Work required
Go through the data below. List every line that holds the word "computer".

[Opening Supplied records section]

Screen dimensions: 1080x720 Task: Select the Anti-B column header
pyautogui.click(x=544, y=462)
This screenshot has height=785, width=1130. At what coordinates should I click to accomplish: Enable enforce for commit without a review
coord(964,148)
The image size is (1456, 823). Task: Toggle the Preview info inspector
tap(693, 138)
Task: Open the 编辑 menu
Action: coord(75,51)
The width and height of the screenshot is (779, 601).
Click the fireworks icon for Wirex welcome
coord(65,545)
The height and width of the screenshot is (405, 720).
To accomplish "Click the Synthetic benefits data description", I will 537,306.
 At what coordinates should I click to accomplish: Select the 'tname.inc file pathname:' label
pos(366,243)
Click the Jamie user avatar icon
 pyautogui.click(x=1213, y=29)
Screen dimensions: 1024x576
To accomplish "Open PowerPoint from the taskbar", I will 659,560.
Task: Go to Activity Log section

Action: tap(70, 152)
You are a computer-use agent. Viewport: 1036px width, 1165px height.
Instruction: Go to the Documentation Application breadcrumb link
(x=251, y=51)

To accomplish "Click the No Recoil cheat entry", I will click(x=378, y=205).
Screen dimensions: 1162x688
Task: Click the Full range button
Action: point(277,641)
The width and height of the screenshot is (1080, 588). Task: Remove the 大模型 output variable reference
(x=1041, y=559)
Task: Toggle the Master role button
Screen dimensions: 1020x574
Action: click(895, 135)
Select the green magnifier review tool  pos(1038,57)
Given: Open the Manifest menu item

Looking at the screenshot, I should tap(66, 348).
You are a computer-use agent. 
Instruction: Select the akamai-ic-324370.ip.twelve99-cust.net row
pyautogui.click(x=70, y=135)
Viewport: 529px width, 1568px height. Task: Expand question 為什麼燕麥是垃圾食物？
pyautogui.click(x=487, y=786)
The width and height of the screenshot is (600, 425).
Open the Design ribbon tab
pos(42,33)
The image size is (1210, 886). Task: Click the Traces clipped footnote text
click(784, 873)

[Closing Supplied records section]

Exercise response
You are a computer-use agent. Viewport: 1036px width, 1165px height.
You are a computer-use agent. 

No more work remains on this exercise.